Sunday, 31 May 2009

Sustainable food of the Lleyn Peninsula

Locally produced food has been highlighted for its potential to boost the Welsh rural economy, as well as reducing the environmental damage of lengthening ‘food miles’ transporting food from producer to consumer. The Lleyn Peninsula, a narrow strip of land jutting into the sea, sometimes referred to as the arm of North Wales, has a surprising range of local produce with livestock like buffalo along with the ubiquitous sheep and cattle.

The Lleyn Peninsula is best known for its seafood. I visited Llyn Land and Seafood Festival held in Pwllheli marina. Stalls included free range geese and chicken meat from Ty’n y Celyn of the Vale of Clwyd and North Wales Buffalo, much of the herd originating from Romania has adapted well to the farm on the Halkyn Mountain overlooking the Dee Estuary. Buffalo can bring less productive land into food production as they are good converters of poor quality forage. There were Menai Oysters, from a restored mussel bed that had not been worked for two decades, and has been developed into an oyster and mussel farm supplying the wholesale and restaurant market. In addition to locally sourced food there were unusual twists to imported food and drink like chocolate and champagne, and more sustainable packaging made from biodegradable corn starch. The annual festival is hosted by the Llyn Fishermen’s Association.

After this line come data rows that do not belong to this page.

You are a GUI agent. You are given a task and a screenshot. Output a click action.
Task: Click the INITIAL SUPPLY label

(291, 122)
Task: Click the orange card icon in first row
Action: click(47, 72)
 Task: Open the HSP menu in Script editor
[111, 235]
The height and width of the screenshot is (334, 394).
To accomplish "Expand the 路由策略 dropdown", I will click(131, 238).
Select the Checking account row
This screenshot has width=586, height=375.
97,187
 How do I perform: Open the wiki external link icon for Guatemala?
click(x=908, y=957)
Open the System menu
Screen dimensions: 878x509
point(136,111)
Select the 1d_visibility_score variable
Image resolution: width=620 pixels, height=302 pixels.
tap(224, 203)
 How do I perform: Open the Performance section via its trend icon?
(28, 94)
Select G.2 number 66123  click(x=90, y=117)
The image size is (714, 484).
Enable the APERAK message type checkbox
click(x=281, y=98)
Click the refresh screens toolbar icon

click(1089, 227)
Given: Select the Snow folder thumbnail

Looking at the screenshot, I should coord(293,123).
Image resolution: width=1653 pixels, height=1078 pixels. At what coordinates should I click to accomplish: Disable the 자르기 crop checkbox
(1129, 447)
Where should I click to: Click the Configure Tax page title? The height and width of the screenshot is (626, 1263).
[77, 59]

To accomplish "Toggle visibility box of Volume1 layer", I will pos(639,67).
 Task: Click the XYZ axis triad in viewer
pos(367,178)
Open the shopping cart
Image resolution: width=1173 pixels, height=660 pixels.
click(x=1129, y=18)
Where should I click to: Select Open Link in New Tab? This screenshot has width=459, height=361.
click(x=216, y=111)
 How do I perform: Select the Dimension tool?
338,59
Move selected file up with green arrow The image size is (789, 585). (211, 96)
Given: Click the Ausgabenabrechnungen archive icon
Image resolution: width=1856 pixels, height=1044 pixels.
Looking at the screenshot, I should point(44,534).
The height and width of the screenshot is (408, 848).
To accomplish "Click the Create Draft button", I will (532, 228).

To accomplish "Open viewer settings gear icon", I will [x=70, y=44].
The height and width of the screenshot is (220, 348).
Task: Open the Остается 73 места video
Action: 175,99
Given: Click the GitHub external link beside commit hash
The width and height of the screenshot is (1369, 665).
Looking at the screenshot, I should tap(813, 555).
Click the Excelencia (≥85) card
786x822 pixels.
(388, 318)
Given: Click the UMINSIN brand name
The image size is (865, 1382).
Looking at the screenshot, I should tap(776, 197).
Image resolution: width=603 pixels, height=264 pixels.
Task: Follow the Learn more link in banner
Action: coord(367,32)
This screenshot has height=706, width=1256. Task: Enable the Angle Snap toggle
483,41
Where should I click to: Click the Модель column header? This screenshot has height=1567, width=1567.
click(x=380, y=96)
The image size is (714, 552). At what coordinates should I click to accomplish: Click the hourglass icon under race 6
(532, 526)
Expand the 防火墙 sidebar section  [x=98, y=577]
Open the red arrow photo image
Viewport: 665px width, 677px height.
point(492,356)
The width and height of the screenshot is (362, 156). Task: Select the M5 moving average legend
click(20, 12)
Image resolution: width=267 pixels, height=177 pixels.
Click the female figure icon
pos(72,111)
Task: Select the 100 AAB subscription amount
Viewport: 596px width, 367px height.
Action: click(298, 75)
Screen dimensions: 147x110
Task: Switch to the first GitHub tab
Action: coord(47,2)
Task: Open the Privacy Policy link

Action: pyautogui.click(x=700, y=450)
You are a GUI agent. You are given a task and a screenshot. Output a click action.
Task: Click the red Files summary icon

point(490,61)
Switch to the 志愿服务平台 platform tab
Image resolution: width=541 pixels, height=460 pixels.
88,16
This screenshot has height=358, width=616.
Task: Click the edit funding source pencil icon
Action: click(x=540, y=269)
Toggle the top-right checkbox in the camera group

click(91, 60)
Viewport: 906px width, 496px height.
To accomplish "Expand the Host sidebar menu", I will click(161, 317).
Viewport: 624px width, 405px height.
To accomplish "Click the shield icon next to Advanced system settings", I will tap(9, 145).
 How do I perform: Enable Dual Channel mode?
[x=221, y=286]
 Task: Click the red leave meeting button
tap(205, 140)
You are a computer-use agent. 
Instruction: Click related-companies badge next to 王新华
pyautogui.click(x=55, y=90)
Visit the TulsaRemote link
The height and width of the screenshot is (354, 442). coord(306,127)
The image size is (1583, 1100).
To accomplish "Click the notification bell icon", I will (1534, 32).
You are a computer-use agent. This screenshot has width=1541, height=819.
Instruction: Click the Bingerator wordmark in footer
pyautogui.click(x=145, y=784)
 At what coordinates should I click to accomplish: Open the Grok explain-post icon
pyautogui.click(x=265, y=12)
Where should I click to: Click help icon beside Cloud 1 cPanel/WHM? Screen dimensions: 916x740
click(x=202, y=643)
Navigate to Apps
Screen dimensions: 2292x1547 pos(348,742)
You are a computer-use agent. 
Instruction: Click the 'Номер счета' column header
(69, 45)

I spent a day at Aberdaron, a fishing village at the tip of the Lleyn Peninsula. The Aberdaron crab and lobster fishery is working with the National Trust, which maintains most of the Lleyn coastline, to meet their sustainability criteria and towards Marine Stewardship Council certification. This includes making the transition from using edible wet fish as bait to using waste salmon, which will save resources as well as reducing costs. Crab caught in the morning is dressed and packed locally and in shops by lunchtime. Tried all kinds of produce, all very good, all in the name of research of course.